[Dataset records]
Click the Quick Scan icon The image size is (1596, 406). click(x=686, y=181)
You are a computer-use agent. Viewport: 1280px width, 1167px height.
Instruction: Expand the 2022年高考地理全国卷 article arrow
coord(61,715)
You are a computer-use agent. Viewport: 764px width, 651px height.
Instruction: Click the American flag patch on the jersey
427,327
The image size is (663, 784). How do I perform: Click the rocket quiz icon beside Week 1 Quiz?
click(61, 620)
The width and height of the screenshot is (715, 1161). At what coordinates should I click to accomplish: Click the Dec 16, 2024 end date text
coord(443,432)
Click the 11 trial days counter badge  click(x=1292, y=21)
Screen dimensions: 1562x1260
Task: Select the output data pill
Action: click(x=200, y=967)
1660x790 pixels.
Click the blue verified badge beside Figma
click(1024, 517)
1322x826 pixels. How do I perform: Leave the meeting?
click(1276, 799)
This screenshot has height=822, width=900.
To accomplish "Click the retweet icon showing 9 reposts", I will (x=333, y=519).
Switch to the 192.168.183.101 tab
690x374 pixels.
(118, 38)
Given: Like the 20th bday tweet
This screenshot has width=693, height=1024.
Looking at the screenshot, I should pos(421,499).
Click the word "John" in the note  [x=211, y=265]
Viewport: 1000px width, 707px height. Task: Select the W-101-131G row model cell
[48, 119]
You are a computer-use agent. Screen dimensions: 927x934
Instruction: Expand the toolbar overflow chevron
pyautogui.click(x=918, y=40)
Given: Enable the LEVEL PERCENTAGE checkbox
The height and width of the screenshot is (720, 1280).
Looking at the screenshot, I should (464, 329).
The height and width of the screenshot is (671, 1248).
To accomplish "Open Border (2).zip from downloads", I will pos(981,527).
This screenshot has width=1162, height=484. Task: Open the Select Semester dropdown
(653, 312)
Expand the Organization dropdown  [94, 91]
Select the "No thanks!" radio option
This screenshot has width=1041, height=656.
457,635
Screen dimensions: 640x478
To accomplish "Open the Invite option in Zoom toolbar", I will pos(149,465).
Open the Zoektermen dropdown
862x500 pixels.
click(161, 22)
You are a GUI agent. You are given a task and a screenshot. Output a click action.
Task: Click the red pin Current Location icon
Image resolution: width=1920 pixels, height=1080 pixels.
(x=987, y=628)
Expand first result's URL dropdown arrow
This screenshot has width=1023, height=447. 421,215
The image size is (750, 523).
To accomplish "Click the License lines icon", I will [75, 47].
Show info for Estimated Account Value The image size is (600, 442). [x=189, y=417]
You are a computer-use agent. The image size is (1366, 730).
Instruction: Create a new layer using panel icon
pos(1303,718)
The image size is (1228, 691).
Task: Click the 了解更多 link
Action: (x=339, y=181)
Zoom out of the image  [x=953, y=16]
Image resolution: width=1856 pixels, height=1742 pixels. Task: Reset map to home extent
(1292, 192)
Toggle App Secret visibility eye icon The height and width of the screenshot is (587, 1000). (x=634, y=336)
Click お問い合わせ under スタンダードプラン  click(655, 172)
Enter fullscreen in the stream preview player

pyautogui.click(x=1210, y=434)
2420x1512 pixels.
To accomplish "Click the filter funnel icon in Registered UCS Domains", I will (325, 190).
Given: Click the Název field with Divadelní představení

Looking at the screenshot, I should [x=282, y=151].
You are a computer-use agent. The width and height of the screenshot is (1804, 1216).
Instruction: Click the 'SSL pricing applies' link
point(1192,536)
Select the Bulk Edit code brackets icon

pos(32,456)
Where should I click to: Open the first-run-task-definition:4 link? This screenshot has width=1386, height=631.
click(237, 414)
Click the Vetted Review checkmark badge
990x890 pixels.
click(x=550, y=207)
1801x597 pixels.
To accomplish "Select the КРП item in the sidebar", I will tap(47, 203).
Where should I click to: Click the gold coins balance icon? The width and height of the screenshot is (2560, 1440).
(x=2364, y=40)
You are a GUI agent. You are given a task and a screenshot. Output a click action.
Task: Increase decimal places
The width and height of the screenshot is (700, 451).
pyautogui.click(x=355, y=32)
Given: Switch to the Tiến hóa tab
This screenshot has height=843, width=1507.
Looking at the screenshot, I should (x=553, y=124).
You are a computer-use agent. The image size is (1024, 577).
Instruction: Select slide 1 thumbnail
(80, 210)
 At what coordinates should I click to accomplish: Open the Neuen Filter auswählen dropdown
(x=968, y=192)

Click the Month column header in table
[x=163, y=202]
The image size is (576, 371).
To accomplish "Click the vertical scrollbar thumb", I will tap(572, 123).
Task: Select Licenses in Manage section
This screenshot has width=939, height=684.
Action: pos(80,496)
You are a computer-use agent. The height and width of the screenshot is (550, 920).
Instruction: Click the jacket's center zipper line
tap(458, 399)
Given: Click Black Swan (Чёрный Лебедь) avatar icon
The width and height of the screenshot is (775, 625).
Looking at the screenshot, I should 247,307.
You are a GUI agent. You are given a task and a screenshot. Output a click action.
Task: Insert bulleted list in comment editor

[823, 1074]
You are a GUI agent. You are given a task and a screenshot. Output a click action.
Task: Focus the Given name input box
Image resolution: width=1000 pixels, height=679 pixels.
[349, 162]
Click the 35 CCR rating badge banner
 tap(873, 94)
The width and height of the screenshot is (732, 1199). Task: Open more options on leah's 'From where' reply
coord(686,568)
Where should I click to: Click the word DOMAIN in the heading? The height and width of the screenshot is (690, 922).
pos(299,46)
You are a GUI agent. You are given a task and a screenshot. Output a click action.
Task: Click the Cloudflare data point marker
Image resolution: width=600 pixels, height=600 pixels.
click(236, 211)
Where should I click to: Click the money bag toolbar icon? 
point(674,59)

• **Prompt**:
The count of lines above that include the string "computer" is the sole expected answer.

• **Solution to the problem**:
7